In July 1967 Warhol paid Solanas twenty-five dollars for performing in I, a Man, a feature-length film he was making with Paul Morrissey. Valerie appeared as herself, a tough lesbian who rejects the advances of a male stud. Solanas also appeared in a nonspeaking role in Bikeboy, another 1967 Warhol film. She wrote a few sex novels and was paid $500 for one.

On June 3, 1968 Solanas shot Warhol three times. Between the first and second shot, both of which missed, Warhol screamed, "No! No! Valarie, don't do it." Her third shot sent a bullet through Warhol's left lung, spleen, stomach, liver, esophagus and right lung.

That evening, Solanas turned herself in to a rookie traffic officer in Time Square; she said, "The police are looking for me and want me." She then took the .32 automatic and a .22 pistol from the pockets of her raincoat, handing them to the cop. As she did so, she stated that she had shot Andy Warhol and in way of explanation offered, "He had too much control of my life."

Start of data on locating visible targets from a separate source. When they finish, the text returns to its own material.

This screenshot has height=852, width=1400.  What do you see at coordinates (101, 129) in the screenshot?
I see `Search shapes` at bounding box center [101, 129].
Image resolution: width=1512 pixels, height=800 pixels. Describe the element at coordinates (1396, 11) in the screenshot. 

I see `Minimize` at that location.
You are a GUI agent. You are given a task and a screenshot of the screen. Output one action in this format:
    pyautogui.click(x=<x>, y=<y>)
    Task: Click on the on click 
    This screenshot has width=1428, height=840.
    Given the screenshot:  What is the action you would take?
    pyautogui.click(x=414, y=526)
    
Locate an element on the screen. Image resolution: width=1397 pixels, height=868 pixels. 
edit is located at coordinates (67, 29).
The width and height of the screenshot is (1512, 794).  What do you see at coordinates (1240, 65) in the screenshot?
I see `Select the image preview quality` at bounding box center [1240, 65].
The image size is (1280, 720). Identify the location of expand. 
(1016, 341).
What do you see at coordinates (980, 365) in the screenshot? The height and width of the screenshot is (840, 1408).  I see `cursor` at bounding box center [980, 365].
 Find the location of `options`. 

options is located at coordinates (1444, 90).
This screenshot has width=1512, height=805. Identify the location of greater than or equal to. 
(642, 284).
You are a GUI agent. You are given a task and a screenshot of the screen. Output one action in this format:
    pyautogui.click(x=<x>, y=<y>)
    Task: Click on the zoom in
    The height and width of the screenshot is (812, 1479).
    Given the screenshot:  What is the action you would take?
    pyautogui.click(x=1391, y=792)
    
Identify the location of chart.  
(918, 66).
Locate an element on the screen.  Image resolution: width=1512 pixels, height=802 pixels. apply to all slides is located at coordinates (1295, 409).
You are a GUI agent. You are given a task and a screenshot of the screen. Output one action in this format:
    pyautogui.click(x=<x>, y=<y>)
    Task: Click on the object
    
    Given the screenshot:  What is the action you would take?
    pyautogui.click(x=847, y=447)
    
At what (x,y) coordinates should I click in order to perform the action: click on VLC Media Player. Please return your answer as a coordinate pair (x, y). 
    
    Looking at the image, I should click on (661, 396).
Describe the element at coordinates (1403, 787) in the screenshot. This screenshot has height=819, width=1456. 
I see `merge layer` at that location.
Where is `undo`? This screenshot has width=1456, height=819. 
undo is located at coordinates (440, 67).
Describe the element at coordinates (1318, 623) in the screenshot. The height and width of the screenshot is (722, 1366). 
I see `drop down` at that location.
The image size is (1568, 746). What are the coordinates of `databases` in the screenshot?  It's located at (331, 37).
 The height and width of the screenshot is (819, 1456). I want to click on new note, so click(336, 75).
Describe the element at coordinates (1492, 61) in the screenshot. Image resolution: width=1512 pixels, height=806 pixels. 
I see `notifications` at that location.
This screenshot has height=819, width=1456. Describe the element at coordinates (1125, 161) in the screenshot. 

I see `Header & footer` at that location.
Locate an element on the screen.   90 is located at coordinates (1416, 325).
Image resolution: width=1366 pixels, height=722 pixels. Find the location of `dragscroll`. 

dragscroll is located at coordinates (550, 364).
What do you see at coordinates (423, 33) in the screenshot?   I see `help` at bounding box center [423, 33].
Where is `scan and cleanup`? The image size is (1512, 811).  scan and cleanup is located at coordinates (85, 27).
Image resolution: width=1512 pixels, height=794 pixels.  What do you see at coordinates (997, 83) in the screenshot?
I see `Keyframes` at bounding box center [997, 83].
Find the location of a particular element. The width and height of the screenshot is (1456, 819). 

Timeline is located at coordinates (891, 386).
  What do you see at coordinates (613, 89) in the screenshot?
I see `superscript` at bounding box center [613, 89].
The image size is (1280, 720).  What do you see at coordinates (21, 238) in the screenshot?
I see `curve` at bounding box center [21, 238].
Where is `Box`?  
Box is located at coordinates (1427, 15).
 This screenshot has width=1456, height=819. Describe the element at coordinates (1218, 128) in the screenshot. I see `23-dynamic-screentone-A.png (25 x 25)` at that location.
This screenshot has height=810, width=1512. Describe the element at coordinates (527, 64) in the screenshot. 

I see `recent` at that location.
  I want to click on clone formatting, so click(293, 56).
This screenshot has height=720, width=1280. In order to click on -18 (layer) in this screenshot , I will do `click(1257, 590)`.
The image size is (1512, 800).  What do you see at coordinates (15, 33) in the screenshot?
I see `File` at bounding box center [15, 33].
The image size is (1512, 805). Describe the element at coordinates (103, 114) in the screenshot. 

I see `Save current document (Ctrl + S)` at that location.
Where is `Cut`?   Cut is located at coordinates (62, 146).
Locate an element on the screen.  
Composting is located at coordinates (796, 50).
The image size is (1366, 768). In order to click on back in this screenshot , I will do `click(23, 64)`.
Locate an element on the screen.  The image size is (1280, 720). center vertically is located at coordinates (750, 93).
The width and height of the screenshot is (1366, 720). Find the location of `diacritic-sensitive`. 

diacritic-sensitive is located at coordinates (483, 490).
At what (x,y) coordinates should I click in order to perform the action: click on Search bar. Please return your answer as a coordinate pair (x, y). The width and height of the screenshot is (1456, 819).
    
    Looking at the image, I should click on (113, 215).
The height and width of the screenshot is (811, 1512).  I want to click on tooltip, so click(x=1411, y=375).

Solanas was indicted on charges of attempted murder, assault, and illegal possession of a gun. In August, Solanas was declared incompetent and was sent to Ward Island Hospital. After pleading guilty, Valerie Solanas was sentenced to three years in prison for "reckless assault with intent to harm"; the year she spent in a psychiatric ward awaiting trial counted as time served. It has been suggested that Warhol's refusal to testify against Solanas contributed to the short sentence.

Solanas was released on September 1971 from the New York State Prison for Women at Bedford Hills; she was arrested again November 1971 for threatening letters and calls to various people, including Andy Warhol. In 1973 Solanas was in and out of mental institutions; she spent eight months in South Florida State Hospital in 1975.

Broke and alone, Valerie Solanas died of emphysema and pneumonia in a welfare hotel in the Tenderloin district of San Francisco. She was buried in Virginia, near the home of her mother. Valerie is the subject of the 1996 film I Shot Andy Warhol.